Option 2 takes 5 times longer to address than option 1, but completely removed the human involvement in the toil! This is a big win for the engineers on-call, but only addresses the symptom rather than looking into the root cause. Without proper research, this may build up until it’s a much bigger problem.
Option 3 is by far the longest, actually investing more hours than the time it takes to address the toil itself. The benefit is that toil is completely removed AND the root cause is addressed, ensuring the healthiest resolution for the system.
So how do you choose?
It boils down to how much effort is being put into the task versus the amount of effort to address it. While we all may agree that option 3 is the right choice on paper, the teams may not have 2 weeks to dedicate to reviewing this issue, and if it’s only causing a 30 minute interrupt 4/month it could be a hard sell to prioritize.

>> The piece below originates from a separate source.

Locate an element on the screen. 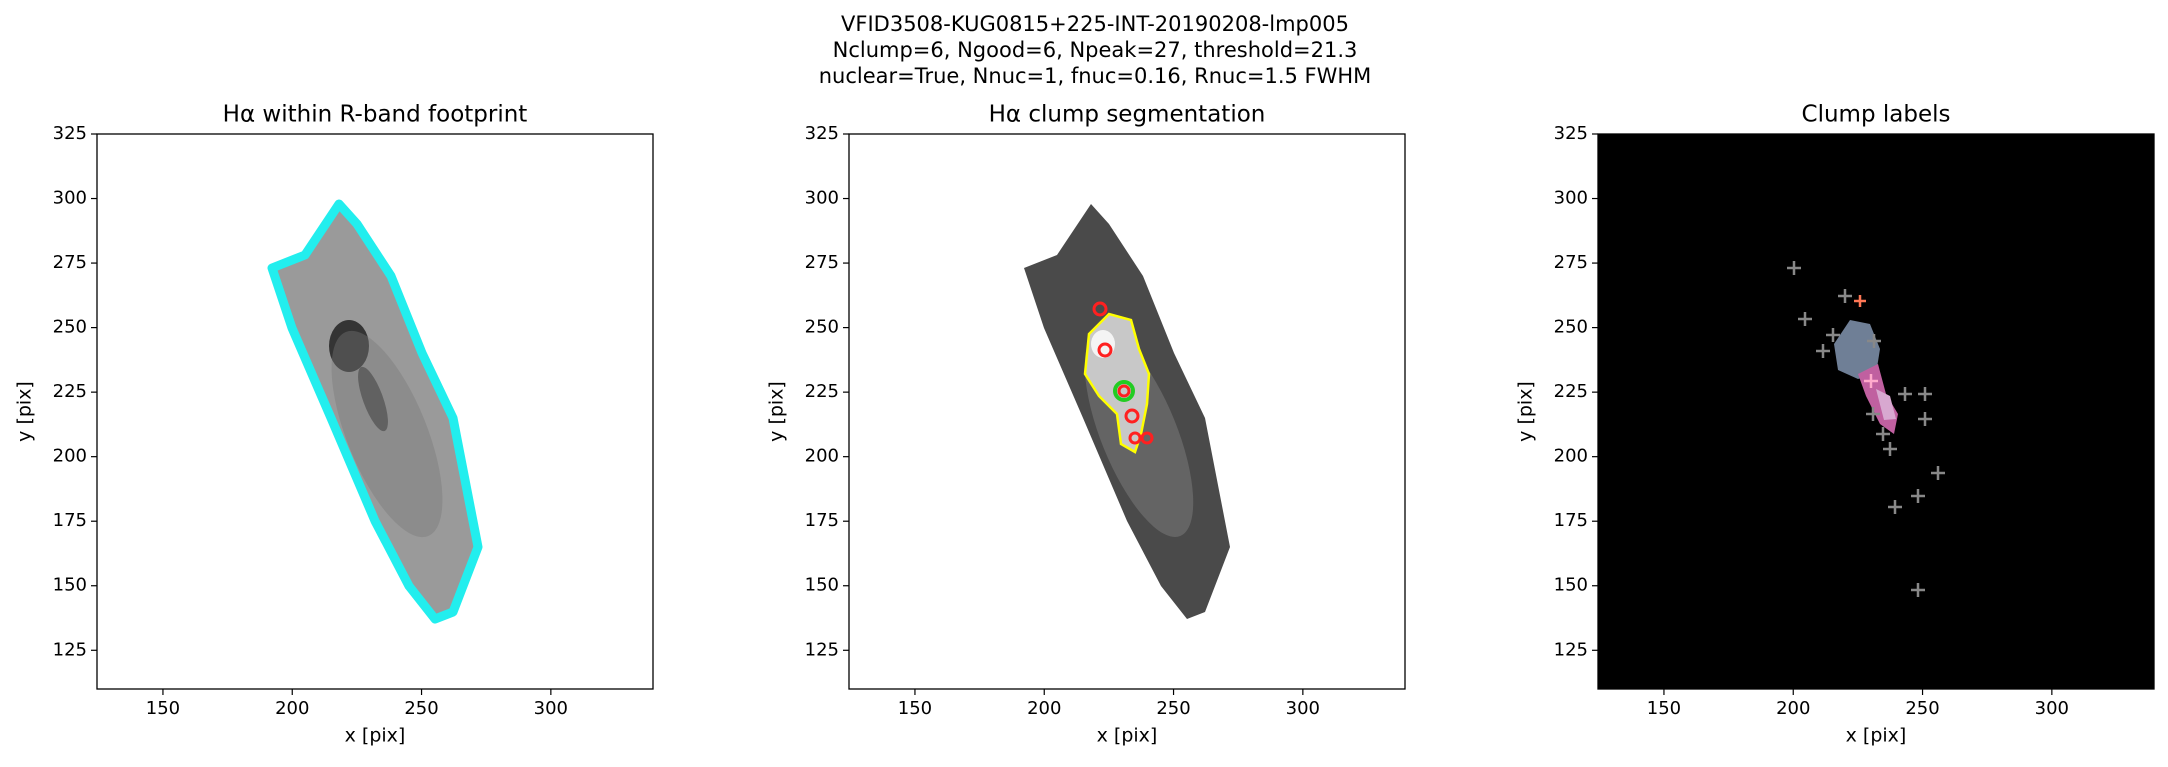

One approach may be to choose between option 1 and option 2 and put another bug investigation ticket into the backlog. Assuming the root cause fix is being postponed, you now have to choose between spending 8 hours of time to make the response easier for on-call engineers (saving 24hours), or spending 40 hours to save 48 hours and removing the response requirement altogether. At this point, it comes down to workload; if an engineer has the ability to dedicate 40 hours to remove the most toil possible then it may be prioritized. More likely is the smaller investment of 8 hours while teams research a possible root cause.
In the end, it all comes down to how much time a team has available, and how much time it thinks can be saved. Unless you already know the root cause to be fixed, it will always be difficult to justify investing more hours than the toil itself.